The man who lived from 1734 to 1820 left a mark on this nation as great as anyone ever did. Frontiersman, fortune seeker, restless spirit who still treasured home and hearth… Dan’l Boone was all these things and more.
Many myths surround the legendary figure, but there is much fact known about him as well. Horn in the West deals mostly with the factual Daniel Boone, the explorer and negotiator who was hired by Judge Richard Henderson to survey and purchase “Kin-tuh-KEE” from the Cherokee. There is much debate about how much time Boone spent in the valley that now bears his name. We know he had a camp just over the hill to the northeast (Meat Camp, NC), and along what is now Rivers Street running through the Appalachian State campus there was a monument erected from the hearthstones of a Mr. Howard’s hunting cabin, in which Boone and Howard were said to have stayed at times while hunting in this area. This cabin sat in the middle of what is now Rivers Street, at approximately the intersection with Stadium Drive.

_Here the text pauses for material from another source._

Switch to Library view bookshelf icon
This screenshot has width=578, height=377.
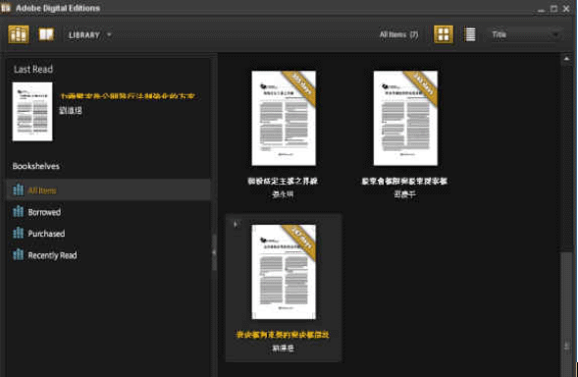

Daniel was truly a legend in his own lifetime, as pamphlets and books published by John Filson and Timothy Flint embellished Daniel’s recounting of his adventures. As a man of few words, Daniel was dismayed and more than a little annoyed to find his interviews with these two authors to have resulted in flowery language he would have never used, as well as greatly enhanced versions of the events he had related. There is a brief mention of the book by the character Boone in the beginning of the play, alluding to his distaste for the final product.
Daniel was also immortalized throughout Europe by the poet Lord Byron, who wrote of him:
Of the great names which in our faces stare,
The General Boon, back-woodsman of Kentucky,
Was happiest amongst mortals any where;
For killing nothing but a bear or buck, he
Enjoyed the lonely vigorous, harmless days
Of his old age in wilds of deepest maze
There are many books and reference materials available about the life and times of this great American hero.